TASK BRIEF. Rewrite the lines below, replacing "screenshot" with "screen capture" and changing nothing else. Omit the pictures from your answer.
═════ RECORDS FOR THE EXERCISE ═════
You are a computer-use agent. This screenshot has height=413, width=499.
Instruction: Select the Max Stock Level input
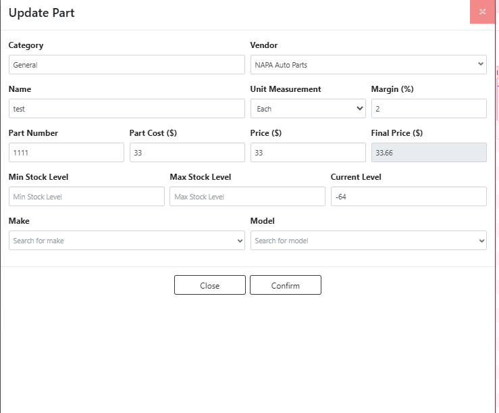(x=247, y=197)
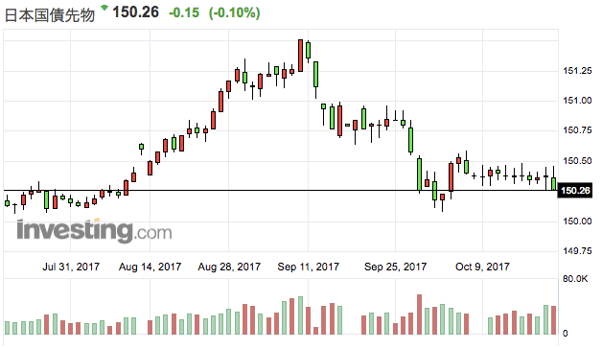Select the Aug 14, 2017 date label
The image size is (602, 349).
pyautogui.click(x=150, y=267)
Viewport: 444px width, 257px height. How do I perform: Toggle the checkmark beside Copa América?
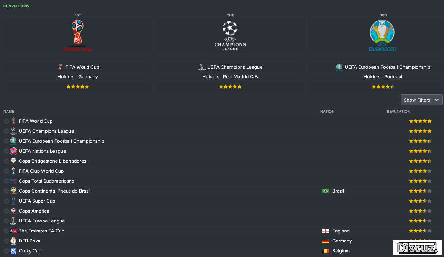click(6, 211)
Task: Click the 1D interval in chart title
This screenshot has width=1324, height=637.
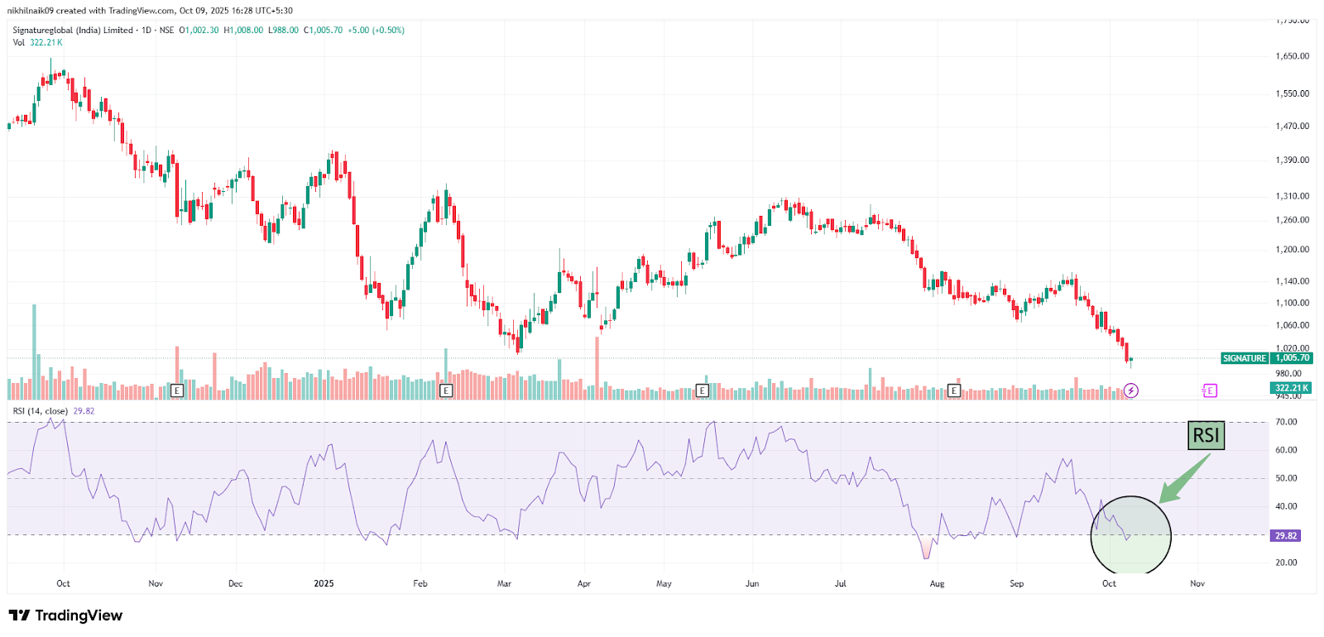Action: (146, 31)
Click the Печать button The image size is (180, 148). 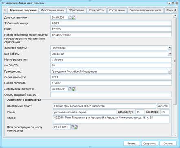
═════
WRITTEN RESPONSE.
You are a computer-use agent. This screen capture has height=413, width=499.
Instruction: Select the Max Stock Level input
(x=247, y=197)
Select the Aug 14, 2017 date label
The image size is (602, 349).
pyautogui.click(x=150, y=267)
Viewport: 444px width, 257px height. How do I perform: Toggle the checkmark beside Copa América?
click(6, 211)
Task: Click the 1D interval in chart title
This screen capture has width=1324, height=637.
Action: (146, 31)
Click the Печать button The image size is (180, 148). 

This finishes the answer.